__WHAT TO DO__
Can you copy the entries word for word, starting at the line that contains "Where should I" and ending at the last line of the entries, with the pictures left out?

----

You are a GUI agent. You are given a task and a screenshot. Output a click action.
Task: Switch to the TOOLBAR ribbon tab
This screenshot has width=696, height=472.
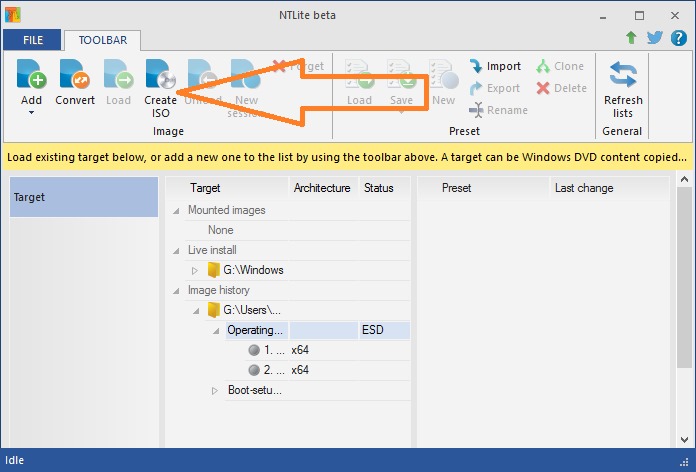point(102,40)
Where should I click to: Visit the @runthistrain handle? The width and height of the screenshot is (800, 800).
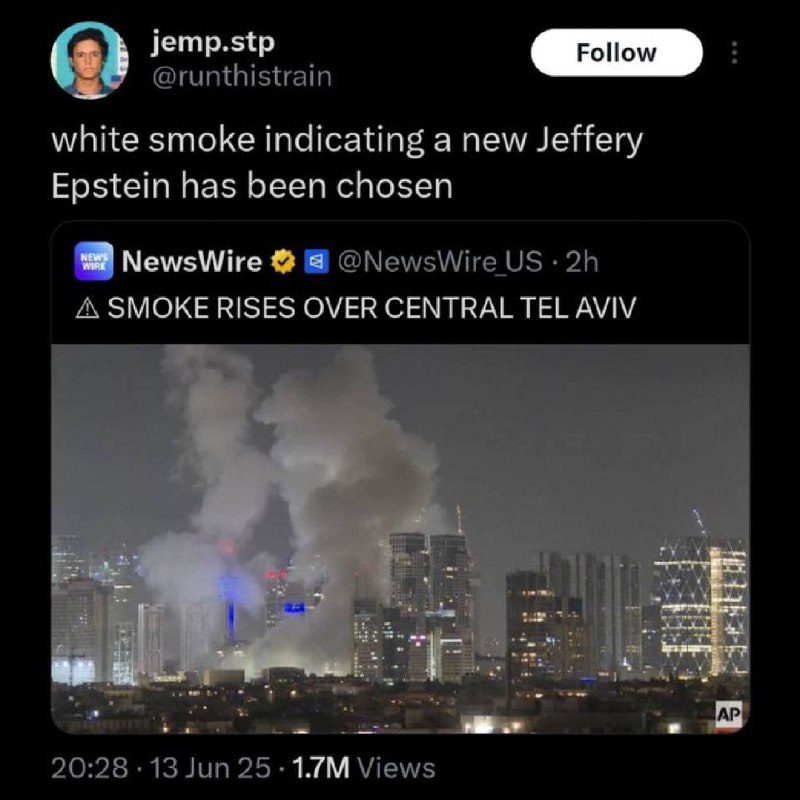click(x=242, y=77)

----

__WRITTEN REPLY__
Where should I click to: Visit the @runthistrain handle? The width and height of the screenshot is (800, 800).
click(x=242, y=77)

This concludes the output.